Crisis del cine venezolano 2015: razones de la debacle

  1. En 2015 no hubo una película que llevara masas a las salas de cine como Papita, Maní, Tostón y, en menor medida, Libertador. La verdad es que ambas películas son excepciones en nuestro cine y no la regla, en cuanto a taquilla se refiere.
  2. La mayoría de las películas estrenadas en 2015 fueron cintas artísticas, sin grandes estrellas, ni con pretensiones de convertirse en blockbusters. De Dauna a Km.72, pasando por Paquete #3, casi todas fueron apuestas artísticas de riesgo, más interesadas en la búsqueda y la exploración de nuevos ámbitos temáticos y la experimentación con el lenguaje que en reventar las taquillas. Hubo acaso un par de excepciones: Hasta que la muerte nos separe y El Malquerido. Ambas, cintas de género, con estrellas reconocidas que, sin abandonar sus búsquedas temáticas y estéticas, buscaron al mismo tiempo su público.
  3. Una porción importante de los 31 estrenos fue cine especializado, películas que usualmente atraen un público limitado y que reciben distribución no masiva: documentales, coproducciones iberoamericanas y cintas no profesionales de bajo prespupuesto. Sin embargo, una de estas cintas de cine no tradicional logró trepar hasta los primeros puestos del ranking de taquilla: Muerte Suspendida.
  4. Entre marzo y abril del 2015 se dio un fenomeno poco usual en nuestro cine: la mayoría de los estrenos de las películas más importantes del año se agolparon en poco menos de mes y medio. Km.72, El infierno de Gaspar Mendoza; Dauna, lo que lleva el río; Hasta que la muerte nos separe, se estrenaron en seguidilla y coincidieron en las salas. Por un lado, esto fragmentó el público usual del cine criollo. Y, por otro lado, el resto del año se quedó sin películas “grandes” que estrenar (salvo por Paquete #3, El Malquerido).
  5. La mayoría de las películas estrenadas fueron censura B y C. Es decir, fueron películas para un público más adulto, que suele ir menos al cine que niños y jóvenes. En cambio, Papita, Maní, Tostón, fue Clase A.
  6. A partir del segundo trimestre del año pasado, las cintas venezolanas comenzaron a ser distribuidas sólo en formato digital, debido a las dificultades para conseguir material virgen 35 mm. No sólo por el difícil acceso a divisas para importación, sino porque cada día es menor la cantidad de material fílmico que se fabrica (y, por supuesto, cada vez es más costoso), pues la tendencia mundial apunta a la producción, distribución y exhibición digital del cine. Las salas de cine venezolanas que no han hecho la transición al digital, se quedaron sin películas criollas digitales que mostrar.

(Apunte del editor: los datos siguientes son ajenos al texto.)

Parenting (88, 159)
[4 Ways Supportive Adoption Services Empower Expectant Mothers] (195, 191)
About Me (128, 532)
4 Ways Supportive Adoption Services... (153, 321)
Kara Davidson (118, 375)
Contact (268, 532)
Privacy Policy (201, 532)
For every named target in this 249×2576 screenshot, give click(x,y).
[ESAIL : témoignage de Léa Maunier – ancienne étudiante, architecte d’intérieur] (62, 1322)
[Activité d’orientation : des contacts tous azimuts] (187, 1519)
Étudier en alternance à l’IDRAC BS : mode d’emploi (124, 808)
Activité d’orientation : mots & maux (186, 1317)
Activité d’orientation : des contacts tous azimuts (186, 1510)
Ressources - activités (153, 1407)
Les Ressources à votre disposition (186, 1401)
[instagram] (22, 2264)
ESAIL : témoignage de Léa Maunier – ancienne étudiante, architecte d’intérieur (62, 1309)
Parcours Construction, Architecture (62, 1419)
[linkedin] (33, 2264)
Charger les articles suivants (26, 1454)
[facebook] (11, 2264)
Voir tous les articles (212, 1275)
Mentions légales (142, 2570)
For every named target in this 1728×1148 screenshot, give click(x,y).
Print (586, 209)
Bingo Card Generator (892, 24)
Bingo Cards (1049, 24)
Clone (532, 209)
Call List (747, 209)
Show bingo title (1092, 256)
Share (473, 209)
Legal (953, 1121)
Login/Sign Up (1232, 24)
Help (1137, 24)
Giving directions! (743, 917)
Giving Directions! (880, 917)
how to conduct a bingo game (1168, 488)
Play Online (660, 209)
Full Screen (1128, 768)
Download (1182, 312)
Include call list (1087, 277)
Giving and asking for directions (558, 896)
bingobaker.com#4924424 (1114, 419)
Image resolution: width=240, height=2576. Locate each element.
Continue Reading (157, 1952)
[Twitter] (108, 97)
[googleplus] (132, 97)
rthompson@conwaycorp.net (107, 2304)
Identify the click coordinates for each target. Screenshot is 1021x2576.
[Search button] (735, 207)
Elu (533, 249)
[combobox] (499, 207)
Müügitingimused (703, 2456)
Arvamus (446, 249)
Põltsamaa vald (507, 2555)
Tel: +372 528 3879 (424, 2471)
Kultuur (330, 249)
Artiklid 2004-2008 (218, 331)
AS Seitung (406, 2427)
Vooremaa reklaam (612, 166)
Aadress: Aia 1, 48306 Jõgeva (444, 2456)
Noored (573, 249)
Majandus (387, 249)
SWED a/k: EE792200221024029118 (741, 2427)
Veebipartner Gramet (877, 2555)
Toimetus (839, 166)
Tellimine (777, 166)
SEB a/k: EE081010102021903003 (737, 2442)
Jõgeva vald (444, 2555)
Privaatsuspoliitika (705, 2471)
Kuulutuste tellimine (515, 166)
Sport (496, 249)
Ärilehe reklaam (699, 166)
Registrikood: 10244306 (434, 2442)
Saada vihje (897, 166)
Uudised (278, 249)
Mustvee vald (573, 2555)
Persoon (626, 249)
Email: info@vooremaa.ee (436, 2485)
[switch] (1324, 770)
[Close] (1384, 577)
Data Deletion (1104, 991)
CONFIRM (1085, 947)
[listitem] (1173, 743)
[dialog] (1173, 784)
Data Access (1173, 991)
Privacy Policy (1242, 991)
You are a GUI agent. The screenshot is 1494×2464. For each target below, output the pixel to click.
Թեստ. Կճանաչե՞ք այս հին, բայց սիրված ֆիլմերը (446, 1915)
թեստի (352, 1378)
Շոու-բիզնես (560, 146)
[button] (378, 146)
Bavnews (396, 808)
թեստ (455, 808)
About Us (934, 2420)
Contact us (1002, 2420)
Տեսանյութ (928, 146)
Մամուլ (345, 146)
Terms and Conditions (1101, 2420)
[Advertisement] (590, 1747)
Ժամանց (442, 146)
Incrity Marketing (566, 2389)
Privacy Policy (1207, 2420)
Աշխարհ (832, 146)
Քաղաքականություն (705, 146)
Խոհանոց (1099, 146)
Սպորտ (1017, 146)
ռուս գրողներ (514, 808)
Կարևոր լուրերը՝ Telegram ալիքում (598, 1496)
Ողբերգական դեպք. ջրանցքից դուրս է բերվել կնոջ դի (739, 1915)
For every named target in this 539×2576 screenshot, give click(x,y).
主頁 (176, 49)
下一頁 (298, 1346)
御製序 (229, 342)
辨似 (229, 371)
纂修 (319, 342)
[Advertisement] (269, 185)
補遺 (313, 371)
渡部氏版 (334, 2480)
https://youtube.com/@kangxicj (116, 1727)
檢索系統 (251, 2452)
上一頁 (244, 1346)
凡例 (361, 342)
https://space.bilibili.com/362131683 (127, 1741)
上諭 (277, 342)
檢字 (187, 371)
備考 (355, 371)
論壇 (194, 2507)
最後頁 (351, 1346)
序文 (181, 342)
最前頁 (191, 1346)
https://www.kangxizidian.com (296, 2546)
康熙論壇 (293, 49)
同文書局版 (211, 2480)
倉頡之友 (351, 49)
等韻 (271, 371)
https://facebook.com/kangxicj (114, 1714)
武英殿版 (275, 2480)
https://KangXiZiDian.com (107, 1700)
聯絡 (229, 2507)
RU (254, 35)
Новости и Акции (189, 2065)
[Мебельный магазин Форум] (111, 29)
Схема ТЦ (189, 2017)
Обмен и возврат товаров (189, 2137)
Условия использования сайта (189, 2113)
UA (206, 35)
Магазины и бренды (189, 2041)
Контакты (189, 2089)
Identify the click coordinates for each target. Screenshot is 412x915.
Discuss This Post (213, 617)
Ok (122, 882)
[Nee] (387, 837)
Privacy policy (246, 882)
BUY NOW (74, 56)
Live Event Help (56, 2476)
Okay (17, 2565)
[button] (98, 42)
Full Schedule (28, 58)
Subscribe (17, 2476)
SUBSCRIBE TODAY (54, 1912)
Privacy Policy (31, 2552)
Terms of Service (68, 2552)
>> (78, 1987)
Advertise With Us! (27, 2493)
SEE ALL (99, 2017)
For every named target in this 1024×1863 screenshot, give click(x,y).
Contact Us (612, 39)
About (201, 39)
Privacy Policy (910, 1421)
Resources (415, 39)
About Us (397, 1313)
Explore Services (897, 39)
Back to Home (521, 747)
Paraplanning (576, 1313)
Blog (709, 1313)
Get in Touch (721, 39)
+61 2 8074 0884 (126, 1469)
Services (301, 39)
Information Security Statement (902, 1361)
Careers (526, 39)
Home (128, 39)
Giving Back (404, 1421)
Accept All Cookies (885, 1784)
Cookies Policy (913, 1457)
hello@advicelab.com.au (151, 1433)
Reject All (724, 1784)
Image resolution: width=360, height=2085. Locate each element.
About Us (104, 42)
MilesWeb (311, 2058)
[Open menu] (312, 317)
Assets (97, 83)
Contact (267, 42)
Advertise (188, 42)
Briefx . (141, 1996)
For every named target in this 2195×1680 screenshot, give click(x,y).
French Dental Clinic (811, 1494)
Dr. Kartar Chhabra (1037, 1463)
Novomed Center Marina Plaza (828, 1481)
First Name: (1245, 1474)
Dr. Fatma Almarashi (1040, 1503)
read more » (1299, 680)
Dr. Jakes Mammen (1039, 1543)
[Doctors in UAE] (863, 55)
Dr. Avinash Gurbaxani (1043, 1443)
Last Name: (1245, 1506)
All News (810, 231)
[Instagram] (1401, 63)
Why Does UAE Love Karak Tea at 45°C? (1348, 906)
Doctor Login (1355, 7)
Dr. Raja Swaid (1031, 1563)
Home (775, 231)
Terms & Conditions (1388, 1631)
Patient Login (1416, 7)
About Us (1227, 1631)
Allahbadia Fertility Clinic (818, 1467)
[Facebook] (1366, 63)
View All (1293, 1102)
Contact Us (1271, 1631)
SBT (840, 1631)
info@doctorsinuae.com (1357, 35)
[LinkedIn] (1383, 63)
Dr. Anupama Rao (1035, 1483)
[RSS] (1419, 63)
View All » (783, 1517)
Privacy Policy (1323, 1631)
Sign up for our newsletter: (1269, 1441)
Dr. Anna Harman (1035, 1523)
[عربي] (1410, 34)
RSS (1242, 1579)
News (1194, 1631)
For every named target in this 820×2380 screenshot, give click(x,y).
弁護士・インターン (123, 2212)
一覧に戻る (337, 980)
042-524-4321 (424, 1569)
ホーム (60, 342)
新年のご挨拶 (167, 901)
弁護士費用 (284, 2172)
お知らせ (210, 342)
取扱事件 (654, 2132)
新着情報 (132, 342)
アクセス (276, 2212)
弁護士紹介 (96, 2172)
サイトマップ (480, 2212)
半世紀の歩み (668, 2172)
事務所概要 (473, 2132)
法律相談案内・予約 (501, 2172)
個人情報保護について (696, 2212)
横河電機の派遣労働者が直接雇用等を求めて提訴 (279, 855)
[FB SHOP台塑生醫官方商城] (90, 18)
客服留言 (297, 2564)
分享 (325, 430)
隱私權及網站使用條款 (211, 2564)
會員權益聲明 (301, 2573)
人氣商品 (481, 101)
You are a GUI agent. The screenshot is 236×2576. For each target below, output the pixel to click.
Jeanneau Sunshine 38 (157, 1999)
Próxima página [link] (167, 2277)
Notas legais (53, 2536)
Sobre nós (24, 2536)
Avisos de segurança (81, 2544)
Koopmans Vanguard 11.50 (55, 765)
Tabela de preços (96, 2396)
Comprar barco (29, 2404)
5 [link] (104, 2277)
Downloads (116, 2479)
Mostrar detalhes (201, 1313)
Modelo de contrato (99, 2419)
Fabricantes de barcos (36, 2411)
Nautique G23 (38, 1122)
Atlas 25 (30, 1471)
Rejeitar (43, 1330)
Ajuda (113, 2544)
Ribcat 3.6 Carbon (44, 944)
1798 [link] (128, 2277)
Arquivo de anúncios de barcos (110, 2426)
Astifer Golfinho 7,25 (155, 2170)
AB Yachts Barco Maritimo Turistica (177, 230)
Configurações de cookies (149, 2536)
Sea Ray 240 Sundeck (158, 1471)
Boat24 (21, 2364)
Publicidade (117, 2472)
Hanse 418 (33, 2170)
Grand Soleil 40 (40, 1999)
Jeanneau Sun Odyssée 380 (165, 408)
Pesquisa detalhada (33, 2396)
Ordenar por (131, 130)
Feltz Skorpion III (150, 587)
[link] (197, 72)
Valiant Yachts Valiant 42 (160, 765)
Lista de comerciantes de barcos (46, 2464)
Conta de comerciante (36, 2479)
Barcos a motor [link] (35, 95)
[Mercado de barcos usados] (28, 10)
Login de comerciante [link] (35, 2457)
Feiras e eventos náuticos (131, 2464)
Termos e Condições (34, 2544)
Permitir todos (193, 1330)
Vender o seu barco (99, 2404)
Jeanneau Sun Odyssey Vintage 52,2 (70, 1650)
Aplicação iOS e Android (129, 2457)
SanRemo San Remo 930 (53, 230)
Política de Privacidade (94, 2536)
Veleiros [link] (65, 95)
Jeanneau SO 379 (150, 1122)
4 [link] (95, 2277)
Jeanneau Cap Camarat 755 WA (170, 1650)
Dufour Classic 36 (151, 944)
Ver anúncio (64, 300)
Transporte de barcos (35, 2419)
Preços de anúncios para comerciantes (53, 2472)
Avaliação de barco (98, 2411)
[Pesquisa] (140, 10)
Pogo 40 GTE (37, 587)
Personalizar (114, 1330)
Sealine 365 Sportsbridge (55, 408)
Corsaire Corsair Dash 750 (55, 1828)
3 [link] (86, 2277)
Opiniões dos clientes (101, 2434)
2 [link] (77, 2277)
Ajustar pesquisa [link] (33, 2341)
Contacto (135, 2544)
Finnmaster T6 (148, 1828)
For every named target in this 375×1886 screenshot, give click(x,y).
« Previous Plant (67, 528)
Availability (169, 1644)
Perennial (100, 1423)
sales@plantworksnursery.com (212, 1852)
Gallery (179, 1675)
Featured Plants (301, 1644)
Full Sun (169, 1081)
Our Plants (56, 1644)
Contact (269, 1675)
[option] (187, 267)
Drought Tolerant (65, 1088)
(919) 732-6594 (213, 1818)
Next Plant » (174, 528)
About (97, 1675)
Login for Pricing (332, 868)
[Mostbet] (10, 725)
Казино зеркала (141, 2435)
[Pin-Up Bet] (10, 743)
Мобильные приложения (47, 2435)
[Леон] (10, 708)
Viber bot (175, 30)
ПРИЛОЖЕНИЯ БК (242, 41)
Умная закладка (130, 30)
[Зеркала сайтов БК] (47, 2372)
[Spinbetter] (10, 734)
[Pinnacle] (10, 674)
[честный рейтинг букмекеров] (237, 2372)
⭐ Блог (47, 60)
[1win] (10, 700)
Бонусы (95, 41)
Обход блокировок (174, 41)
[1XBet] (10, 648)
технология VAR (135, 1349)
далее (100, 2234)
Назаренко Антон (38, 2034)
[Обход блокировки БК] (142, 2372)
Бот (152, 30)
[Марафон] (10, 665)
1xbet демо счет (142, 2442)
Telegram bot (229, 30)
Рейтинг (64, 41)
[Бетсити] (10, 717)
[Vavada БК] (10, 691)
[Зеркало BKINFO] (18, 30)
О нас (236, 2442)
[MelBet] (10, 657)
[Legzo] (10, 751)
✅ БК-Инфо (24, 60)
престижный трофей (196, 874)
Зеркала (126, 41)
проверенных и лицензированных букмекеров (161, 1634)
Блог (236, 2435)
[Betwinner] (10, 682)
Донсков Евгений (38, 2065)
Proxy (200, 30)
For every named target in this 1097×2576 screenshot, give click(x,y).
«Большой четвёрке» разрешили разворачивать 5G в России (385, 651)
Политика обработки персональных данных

El cine venezolano y la crisis

Finalmente, la crisis económica esta en la base de la crisis del cine venezolano. En 2015, la crisis económica empezó a asomar sus colmillos y terminó de alejar a los espectadores venezolanos de su cine.

Si bien el cine sigue siendo uno de los entretenimientos más baratos, en 2015 el consumidor venezolano apostó por lo seguro, por tratar de sacarle el máximo rendimiento a su inversión en la salida al cine.

¿Y cómo se saca el máximo provecho? Escogiendo películas para toda la familia, en especial, para los niños. Esto explica por qué 9 de las 10 películas más taquilleras del año pasado, fueron cintas infantiles, juveniles o para toda la familia:

  1. INTENSA MENTE – 1,860,630.
  2. MINIONS – 1,703,525.
  3. RÁPIDO Y FURIOSO 7 – 1,560,130.
  4. VENGADORES: LA ERA DE ULTRÓN – 1,377,870.
  5. HOTEL TRANSYLVANIA 2 – 1,086,330.
  6. EL MUNDO JURÁSICO – 917,300.
  7. LA CENICIENTA – 835,270.
  8. CINCUENTA SOMBRAS DE GREY – 819,405.
  9. LOS PINGÜINOS DE MADAGASCAR – 730,650.
  10. PIXELS – 728,250.
    (Fuente: ASOINCI, A.C.)

Ahora bien, el 2016, con sus horarios restringidos, sus racionamientos eléctricos y su inflación está siendo un año muy difícil para la industria del entretenimiento en general. Recuerda esto a la hora de hacer el balance de fin de año, del año en curso.